Robust Perception and Auto-teaching for Autonomous Robotic Systems
- Author(s): Wang, Zining
- Advisor(s): Tomizuka, Masayoshi
- et al.
Modern autonomous robotic systems are equipped with perception subsystems to handle unexpected failure cases and to navigate more intelligently in the unstructured environment. Robots navigate in a cluttered environment full of noise and disturbance. Robust perception extracts target objects from visual observations while rejecting all the noise and disturbances. It also focuses on increasing the redundancy by fusing information from multiple sensors. However, the vision sensor is mounted on the robot system and is affected by the model uncertainty of the robot. Therefore, auto-teaching is proposed to handle the modeling error of the robot by calibrating the model parameters while estimating states of the target object. On the other hand, robustly detecting target objects is the prerequisite for auto-teaching without human intervention, which requires studying perception and auto-teaching simultaneously. In addition, perception is also an essential part for perceiving the complex environment, where deep learning methods are becoming the mainstream recently. However, robustness of learning-based perception algorithms is not well explored.
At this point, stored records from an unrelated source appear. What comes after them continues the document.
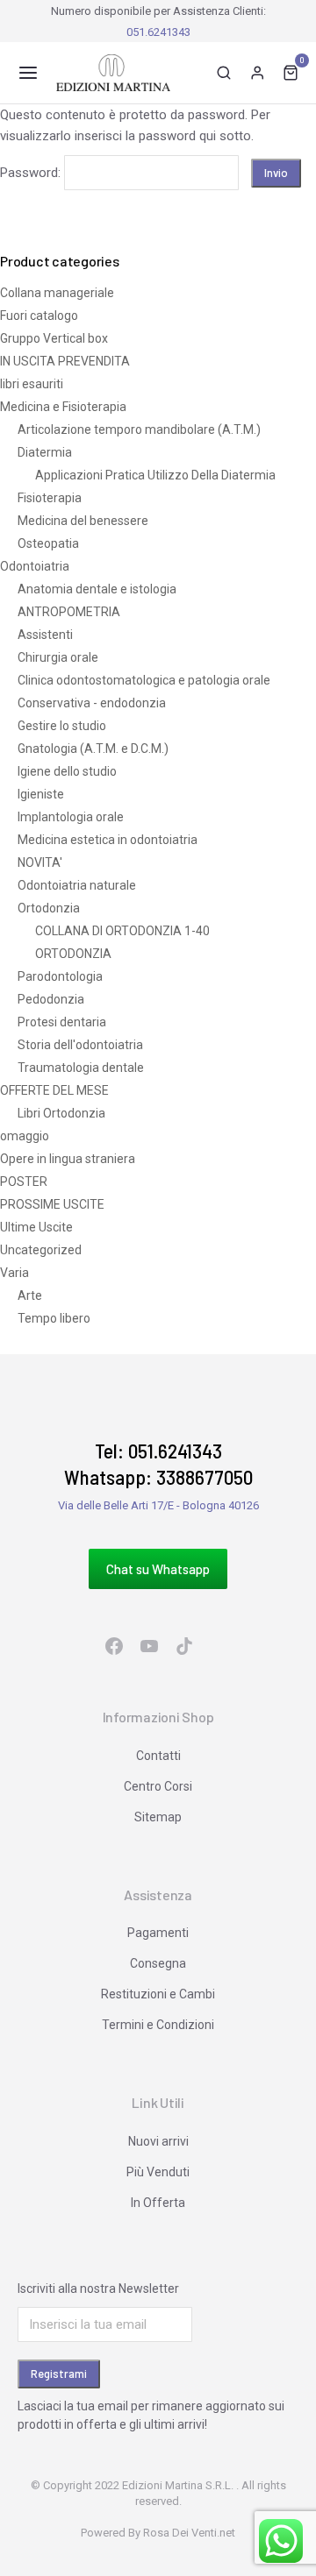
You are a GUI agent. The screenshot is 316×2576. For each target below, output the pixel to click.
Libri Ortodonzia (61, 1113)
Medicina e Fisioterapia (63, 407)
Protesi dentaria (62, 1022)
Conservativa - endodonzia (92, 703)
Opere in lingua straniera (67, 1159)
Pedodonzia (51, 999)
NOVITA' (40, 862)
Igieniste (41, 794)
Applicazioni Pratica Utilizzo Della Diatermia (155, 475)
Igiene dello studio (67, 771)
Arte (30, 1295)
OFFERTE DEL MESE (54, 1090)
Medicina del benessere (83, 521)
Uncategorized (41, 1250)
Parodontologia (60, 976)
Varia (14, 1273)
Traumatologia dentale (81, 1068)
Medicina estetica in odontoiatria (108, 840)
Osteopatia (48, 543)
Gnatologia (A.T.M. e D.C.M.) (93, 749)
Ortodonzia (49, 908)
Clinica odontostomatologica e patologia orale (144, 680)
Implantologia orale (71, 817)
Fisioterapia (50, 498)
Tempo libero (54, 1318)
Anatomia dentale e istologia (97, 589)
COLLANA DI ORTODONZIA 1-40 (122, 931)
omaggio (24, 1136)
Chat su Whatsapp (158, 1569)
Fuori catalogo (39, 316)
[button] (28, 73)
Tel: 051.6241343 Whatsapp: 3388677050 (158, 1463)
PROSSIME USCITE (52, 1204)
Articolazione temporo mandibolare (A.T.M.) (139, 429)
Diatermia (45, 452)
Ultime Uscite (36, 1227)
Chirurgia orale (58, 657)
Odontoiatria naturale (77, 885)
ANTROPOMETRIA (69, 612)
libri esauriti (31, 384)
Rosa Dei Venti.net (189, 2532)
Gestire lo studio (62, 726)
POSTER (23, 1181)
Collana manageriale (57, 293)
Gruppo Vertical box (54, 338)
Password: (32, 173)
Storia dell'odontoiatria (80, 1045)
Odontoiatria (34, 566)
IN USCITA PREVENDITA (65, 361)
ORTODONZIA (73, 954)
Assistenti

In this dissertation, robust perception is discussed for robots carrying vision sensors and auto-teaching is developed for robots to recover from failures. Robustness of the perception subsystem is considered by developing global methods to reject disturbances and sensor fusion to improve redundancy. Several methods are proposed in both classic computer vision and deep learning areas with applications to two kinds of autonomous robotic systems, namely the industrial manipulator and the autonomous vehicle.
For the industrial manipulator discussed in Part I of this dissertation, the name hand-eye system is conventionally used referring to a robot arm holding vision sensors. Chapter 2 models the system and builds the motion block. The kinematic model is used for visual-inertial sensor fusion and generating the calibration parameters for auto-teaching. Planning and tracking control of the system are necessary for auto-teaching and ensuring the quality of visual data captured by the hand-eye system.
Industrial manipulators and their target objects have rich geometric information and accurate known shape, which is more suitable for classic computer vision (CV) methods. Chapter 3 and 4 constructs the robust perception block of the hand-eye system. Chapter 3 proposes several global shape matching methods for two kinds of visual inputs, namely image and point clouds. We globally search all potential matches of deformed target objects to avoid local optimals caused by disturbances. Chapter 4 introduces probabilistic inference to increase the robustness against noise when matching detected objects temporally. The proposed probabilistic hierarchical registration algorithm outperforms the deterministic feature descriptor-based algorithm used in state-of-the-art SLAM methods.
Visual detection is not robust against model uncertainty of the system and only gives 2D location of the object. Auto-teaching simultaneously calibrates the parameters of the systems while estimating the state of detected objects. Chapter 5 introduces the auto-teaching framework directly using the perception results from Chapter 3 and Chapter 4. Visual-inertial sensor fusion is used to increase the calibration accuracy by taking the robot motion measurement into account. Chapter 6 proposes an active auto-teaching framework which closes the calibration loop of the hand-eye system by planning optimal measurement poses using the updated parameters. Autonomous vehicles operate in a more versatile scenario where target objects are complex and unstructured. Deep learning-based methods have become the paradigm in this area in recent years, but robustness is the major concern for scaling up its application in the real world. In Part II of the dissertation, the robustness of learning-based detectors is discussed. Chapter 7 proposes two camera-LiDAR sensor fusion detection networks to increase the performance and redundancy of the detector. The proposed fusion layer is very efficient and back-propagatable which perfectly suits the learning framework. In Chapter 8, we further dive into the training and evaluation procedure of learning-based detectors. A probabilistic representation is proposed for labels in the dataset to handle the uncertainty of training data. A new evaluation metric is introduced for the proposed probabilistic representation to better measure the robustness of learning-based detectors.